==== EXTRACT PROVIDED

In a standalone deployment, if the mongod is not available, you risk losing all the data, which is not acceptable in a production environment. Replication is used to offer safety against such kind of data loss.
Replication provides for data redundancy by replicating data on different nodes, thereby providing protection of data in case of node failure. Replication provides high availability in a MongoDB deployment.
Replication also simplifies certain administrative tasks where the routine tasks such as backups can be offloaded to the replica copies, freeing the main copy to handle the important application requests.
In some scenarios, it can also help in scaling the reads by enabling the client to read from the different copies of data.
In this section, you will learn how replication works in MongoDB and its various components. There are two types of replication supported in MongoDB: traditional master/slave replication and replica set.

7.4.1 Master/Slave Replication

In MongoDB, the traditional master/slave replication is available but it is recommended only for more than 50 node replications. The preferred replication approach is replica sets, which we will explain later. In this type of replication, there is one master and a number of slaves that replicate the data from the master. The only advantage with this type of replication is that there’s no restriction on the number of slaves within a cluster. However, thousands of slaves will overburden the master node, so in practical scenarios it’s better to have less than dozen slaves. In addition, this type of replication doesn’t automate failover and provides less redundancy.
In a basic master/slave setup , you have two types of mongod instances: one instance is in the master mode and the remaining are in the slave mode, as shown in Figure 7-2. Since the slaves are replicating from the master, all slaves need to be aware of the master’s address.



A332296_1_En_7_Fig2_HTML.jpg
Figure 7-2.
Master/slave replication
The master node maintains a capped collection (oplog) that stores an ordered history of logical writes to the database.
The slaves replicate the data using this oplog collection. Since the oplog is a capped collection, if the slave’s state is far behind the master’s state, the slave may become out of sync. In that scenario, the replication will stop and manual intervention will be needed to re-establish the replication.
There are two main reasons behind a slave becoming out of sync:
  • The slave shuts down or stops and restarts later. During this time, the oplog may have deleted the log of operations required to be applied on the slave.
  • The slave is slow in executing the updates that are available from the master.

7.4.2 Replica Set

The replica set is a sophisticated form of the traditional master-slave replication and is a recommended method in MongoDB deployments.

========

AIM
Please output the passage on MongoDB replication exactly, everything from "In some scenarios, it" down to "and replica set.". The records aren't needed for anything here.

==== SUPPLIED RECORDS

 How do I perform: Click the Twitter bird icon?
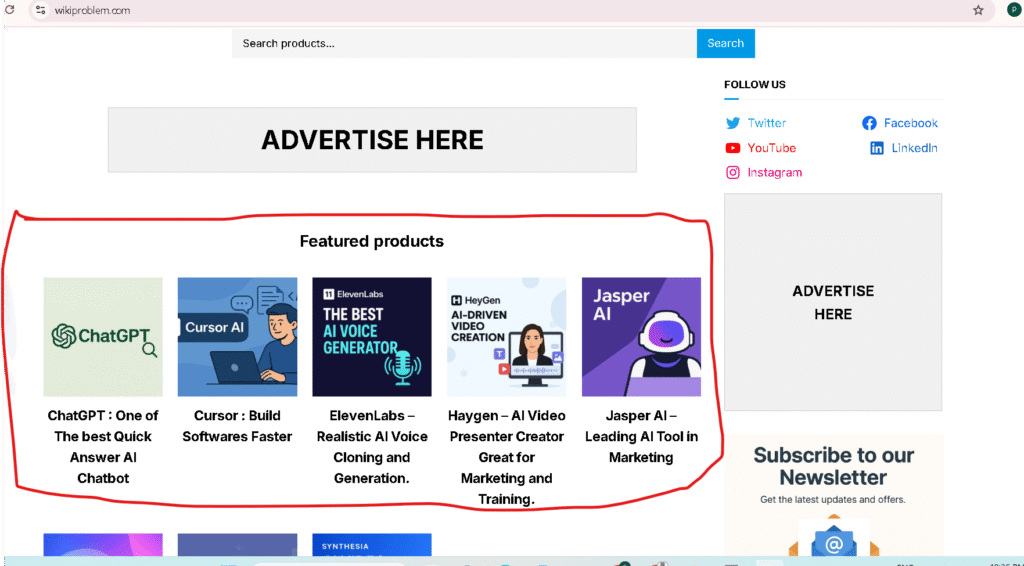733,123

========
==== SUPPLIED RECORDS

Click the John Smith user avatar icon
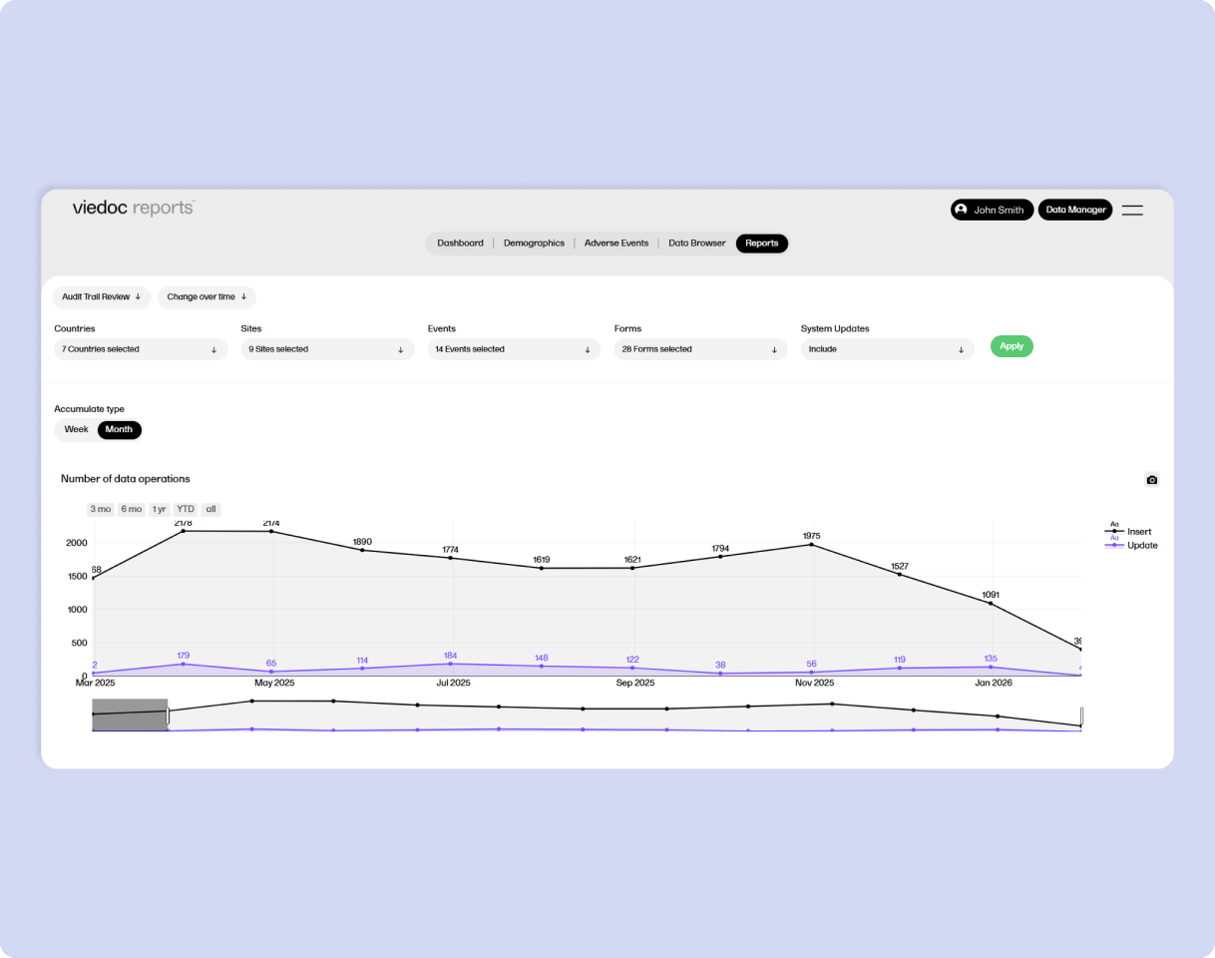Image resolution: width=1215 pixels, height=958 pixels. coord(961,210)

========

RESPONSE TO THIS EXERCISE
In some scenarios, it can also help in scaling the reads by enabling the client to read from the different copies of data.
In this section, you will learn how replication works in MongoDB and its various components. There are two types of replication supported in MongoDB: traditional master/slave replication and replica set.